(Exercise brief) Whatever the records contain, reproduce all of them exactly.

(Dataset entries)
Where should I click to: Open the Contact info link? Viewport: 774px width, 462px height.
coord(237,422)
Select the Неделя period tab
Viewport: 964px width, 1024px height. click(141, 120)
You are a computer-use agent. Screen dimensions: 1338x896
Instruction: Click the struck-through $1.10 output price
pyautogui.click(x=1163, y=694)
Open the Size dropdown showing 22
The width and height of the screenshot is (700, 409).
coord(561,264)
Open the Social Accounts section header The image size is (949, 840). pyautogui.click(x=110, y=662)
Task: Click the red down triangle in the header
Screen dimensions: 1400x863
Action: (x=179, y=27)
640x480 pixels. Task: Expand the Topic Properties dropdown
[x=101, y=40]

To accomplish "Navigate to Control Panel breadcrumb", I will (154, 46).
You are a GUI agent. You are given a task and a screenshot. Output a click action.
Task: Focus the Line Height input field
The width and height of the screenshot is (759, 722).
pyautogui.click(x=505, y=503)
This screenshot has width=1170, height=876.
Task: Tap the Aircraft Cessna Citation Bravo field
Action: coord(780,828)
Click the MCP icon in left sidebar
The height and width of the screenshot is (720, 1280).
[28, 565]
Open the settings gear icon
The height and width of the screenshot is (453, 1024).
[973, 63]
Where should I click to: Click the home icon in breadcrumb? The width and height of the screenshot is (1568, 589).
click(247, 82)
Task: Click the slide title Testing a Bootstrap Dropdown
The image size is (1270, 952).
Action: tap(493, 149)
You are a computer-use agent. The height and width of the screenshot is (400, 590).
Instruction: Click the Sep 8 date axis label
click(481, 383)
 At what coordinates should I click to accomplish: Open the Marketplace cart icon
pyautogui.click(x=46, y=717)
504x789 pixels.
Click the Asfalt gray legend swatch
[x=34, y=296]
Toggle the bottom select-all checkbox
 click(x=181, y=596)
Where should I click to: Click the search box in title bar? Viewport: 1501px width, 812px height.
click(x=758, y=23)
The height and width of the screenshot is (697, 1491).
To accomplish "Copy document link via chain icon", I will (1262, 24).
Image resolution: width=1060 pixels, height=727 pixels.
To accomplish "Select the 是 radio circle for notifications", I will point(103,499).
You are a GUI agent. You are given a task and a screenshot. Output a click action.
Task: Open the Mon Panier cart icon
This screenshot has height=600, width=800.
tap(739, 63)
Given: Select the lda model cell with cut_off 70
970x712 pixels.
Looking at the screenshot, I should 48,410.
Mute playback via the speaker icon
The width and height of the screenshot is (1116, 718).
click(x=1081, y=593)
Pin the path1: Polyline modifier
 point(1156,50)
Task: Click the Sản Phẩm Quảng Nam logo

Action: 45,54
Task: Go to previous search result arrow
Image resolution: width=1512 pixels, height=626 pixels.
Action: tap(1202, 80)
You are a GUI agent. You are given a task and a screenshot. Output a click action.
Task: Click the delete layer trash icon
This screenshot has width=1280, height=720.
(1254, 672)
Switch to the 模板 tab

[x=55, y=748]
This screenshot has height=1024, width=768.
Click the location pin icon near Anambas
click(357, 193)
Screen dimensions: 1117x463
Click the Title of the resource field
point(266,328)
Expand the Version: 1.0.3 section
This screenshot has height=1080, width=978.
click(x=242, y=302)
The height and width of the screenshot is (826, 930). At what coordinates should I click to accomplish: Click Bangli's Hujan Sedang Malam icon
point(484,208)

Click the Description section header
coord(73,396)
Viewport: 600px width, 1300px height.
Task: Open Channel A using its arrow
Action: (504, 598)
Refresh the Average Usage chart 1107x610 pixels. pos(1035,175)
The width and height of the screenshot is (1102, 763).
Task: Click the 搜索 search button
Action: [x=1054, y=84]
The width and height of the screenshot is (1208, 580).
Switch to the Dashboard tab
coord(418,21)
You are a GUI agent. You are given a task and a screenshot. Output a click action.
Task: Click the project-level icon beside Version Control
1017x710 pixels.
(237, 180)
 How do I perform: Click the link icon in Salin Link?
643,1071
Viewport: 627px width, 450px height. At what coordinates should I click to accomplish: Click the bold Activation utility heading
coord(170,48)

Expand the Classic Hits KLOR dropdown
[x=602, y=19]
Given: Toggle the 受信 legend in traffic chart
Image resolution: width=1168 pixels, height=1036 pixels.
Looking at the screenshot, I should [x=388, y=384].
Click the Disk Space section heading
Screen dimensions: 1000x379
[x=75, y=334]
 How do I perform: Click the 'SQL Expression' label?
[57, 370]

(Solution below)
Where should I click to: Open the Contact info link? Viewport: 774px width, 462px height.
coord(237,422)
Select the Неделя period tab
Viewport: 964px width, 1024px height. click(141, 120)
You are a computer-use agent. Screen dimensions: 1338x896
Instruction: Click the struck-through $1.10 output price
pyautogui.click(x=1163, y=694)
Open the Size dropdown showing 22
The width and height of the screenshot is (700, 409).
coord(561,264)
Open the Social Accounts section header The image size is (949, 840). pyautogui.click(x=110, y=662)
Task: Click the red down triangle in the header
Screen dimensions: 1400x863
Action: (x=179, y=27)
640x480 pixels. Task: Expand the Topic Properties dropdown
[x=101, y=40]

To accomplish "Navigate to Control Panel breadcrumb", I will (154, 46).
You are a GUI agent. You are given a task and a screenshot. Output a click action.
Task: Focus the Line Height input field
The width and height of the screenshot is (759, 722).
pyautogui.click(x=505, y=503)
This screenshot has width=1170, height=876.
Task: Tap the Aircraft Cessna Citation Bravo field
Action: coord(780,828)
Click the MCP icon in left sidebar
The height and width of the screenshot is (720, 1280).
[28, 565]
Open the settings gear icon
The height and width of the screenshot is (453, 1024).
[973, 63]
Where should I click to: Click the home icon in breadcrumb? The width and height of the screenshot is (1568, 589).
click(247, 82)
Task: Click the slide title Testing a Bootstrap Dropdown
The image size is (1270, 952).
Action: tap(493, 149)
You are a computer-use agent. The height and width of the screenshot is (400, 590).
Instruction: Click the Sep 8 date axis label
click(481, 383)
 At what coordinates should I click to accomplish: Open the Marketplace cart icon
pyautogui.click(x=46, y=717)
504x789 pixels.
Click the Asfalt gray legend swatch
[x=34, y=296]
Toggle the bottom select-all checkbox
 click(x=181, y=596)
Where should I click to: Click the search box in title bar? Viewport: 1501px width, 812px height.
click(x=758, y=23)
The height and width of the screenshot is (697, 1491).
To accomplish "Copy document link via chain icon", I will (1262, 24).
Image resolution: width=1060 pixels, height=727 pixels.
To accomplish "Select the 是 radio circle for notifications", I will point(103,499).
You are a GUI agent. You are given a task and a screenshot. Output a click action.
Task: Open the Mon Panier cart icon
This screenshot has height=600, width=800.
tap(739, 63)
Given: Select the lda model cell with cut_off 70
970x712 pixels.
Looking at the screenshot, I should 48,410.
Mute playback via the speaker icon
The width and height of the screenshot is (1116, 718).
click(x=1081, y=593)
Pin the path1: Polyline modifier
 point(1156,50)
Task: Click the Sản Phẩm Quảng Nam logo

Action: 45,54
Task: Go to previous search result arrow
Image resolution: width=1512 pixels, height=626 pixels.
Action: tap(1202, 80)
You are a GUI agent. You are given a task and a screenshot. Output a click action.
Task: Click the delete layer trash icon
This screenshot has width=1280, height=720.
(1254, 672)
Switch to the 模板 tab

[x=55, y=748]
This screenshot has height=1024, width=768.
Click the location pin icon near Anambas
click(357, 193)
Screen dimensions: 1117x463
Click the Title of the resource field
point(266,328)
Expand the Version: 1.0.3 section
This screenshot has height=1080, width=978.
click(x=242, y=302)
The height and width of the screenshot is (826, 930). At what coordinates should I click to accomplish: Click Bangli's Hujan Sedang Malam icon
point(484,208)

Click the Description section header
coord(73,396)
Viewport: 600px width, 1300px height.
Task: Open Channel A using its arrow
Action: (504, 598)
Refresh the Average Usage chart 1107x610 pixels. pos(1035,175)
The width and height of the screenshot is (1102, 763).
Task: Click the 搜索 search button
Action: [x=1054, y=84]
The width and height of the screenshot is (1208, 580).
Switch to the Dashboard tab
coord(418,21)
You are a GUI agent. You are given a task and a screenshot. Output a click action.
Task: Click the project-level icon beside Version Control
1017x710 pixels.
(237, 180)
 How do I perform: Click the link icon in Salin Link?
643,1071
Viewport: 627px width, 450px height. At what coordinates should I click to accomplish: Click the bold Activation utility heading
coord(170,48)

Expand the Classic Hits KLOR dropdown
[x=602, y=19]
Given: Toggle the 受信 legend in traffic chart
Image resolution: width=1168 pixels, height=1036 pixels.
Looking at the screenshot, I should [x=388, y=384].
Click the Disk Space section heading
Screen dimensions: 1000x379
[x=75, y=334]
 How do I perform: Click the 'SQL Expression' label?
[57, 370]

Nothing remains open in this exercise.